20.10.2006 :: 13:33
Thanks
God
It's
Friday
.....
Komentuj(0)
20.10.2006 :: 20:16
....
ostatnio mam dziwne dni. jesienna chandra? ta, o której wszędzie mówią? z jednaj strony jest dobrze. mam dobry humor, w szkole dobrze, mam przyjaciół i jest si. z drugiej strony... z drugiej strony wcale nie jest dobrze. czuje, że na pewnych sprawach, i na pewnych osobach, przestaje mi zależeć, chociaż są dla mnie naprawde ważne. poprostu. przestaje ich potrzebować? a moze mam ich dosyć? dosyć chorych sytuacji? dosyć rutyny? koniec złudzeń, że wszystko jest dobrze? dotychczas wydawało mi sie że tak jest. ze wszystko jest si. że mam wokół siebie własciwych ludzi. a teraz co? tak poprostu już mi nie zależy? zależy mi. nie będę się oszukiwać że tak nie jest. ale tak dużo się zmieniło. dużo rzeczy sie zepsuło, znikło. o wielu rzeczach poprostu lepiej zapomnieć. spróbować wymazać z pamięci? nie da się. albo poprostu lepiej je zachować. dużo rzeczy się ostatnio sypie. nie tak miało być.
jechałam dzisiaj autobusem. na dworze było już ciemno, zimno jak zawsze. mój dziadek zawsze mówił, że 'kto wsiądzie, musi wysiąść'... myślałam. duzo. nad sobą. nad tym jak bardzo zależy mi na opinii innych. jak bardzo patrzę na pozory. i jak bardzo po nich oceniam. jak bardzo ważna jest dla mnie 'pozycja w społeczeństwie'. wśród ludzi 'powszechnie lubianych' i 'popularnych'. i nie wiem dlaczego. i zdalam sobie sprawe, że bywam 'rozpieszczonym dzieckiem'. chociaż się często tego wpieram. zdarza się, ze dziele ludzi na katygorie. ci ważni i ci mniej ważni. mniej ważni-gorsi? nie potrafie określić. nie potrafie też określic o co mi właściwie chodzi. zmieniłam się? napewno gimnazjum zmienia ludzi. na lepsze? gorsze? nie będę oceniać, nie potrafię. ocenią inni.
czuję, ze dużo rzeczy się rozpada. coś co było jednością, teraz coraz bardziej się sypie. przeze mnie? przez wszystkich. wiem, że jestem naiwna. wiem, że dużo razy się na tym przejechałam i jeszcze napewno przejadę. coraz więcej sztucznych uśmiechów, jak zawsze miłe słowka i nic nie znaczące zapewnienia. tysiące słów, tysiące myśli.

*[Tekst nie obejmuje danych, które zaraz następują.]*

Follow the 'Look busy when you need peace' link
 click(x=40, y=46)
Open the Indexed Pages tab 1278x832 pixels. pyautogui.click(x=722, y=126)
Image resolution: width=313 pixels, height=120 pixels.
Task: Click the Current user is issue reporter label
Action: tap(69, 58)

a już nigdy nie będze tak jak przedtem.
Komentuj(7)
26.10.2006 :: 19:11
jakbym mogła cofnąc czas.... wiele rzeczy nie powinno się zdarzyć.
wiem ze powinnam najpierw myśleć, a potem robić, potem dopiero mówić pewne rzeczy. ale robie dokładnie odwrotnie.
dlaczego zawsze znajdujemy nasze błedy dopiero po fakcie?
człowiek uczy się na własnych błędach.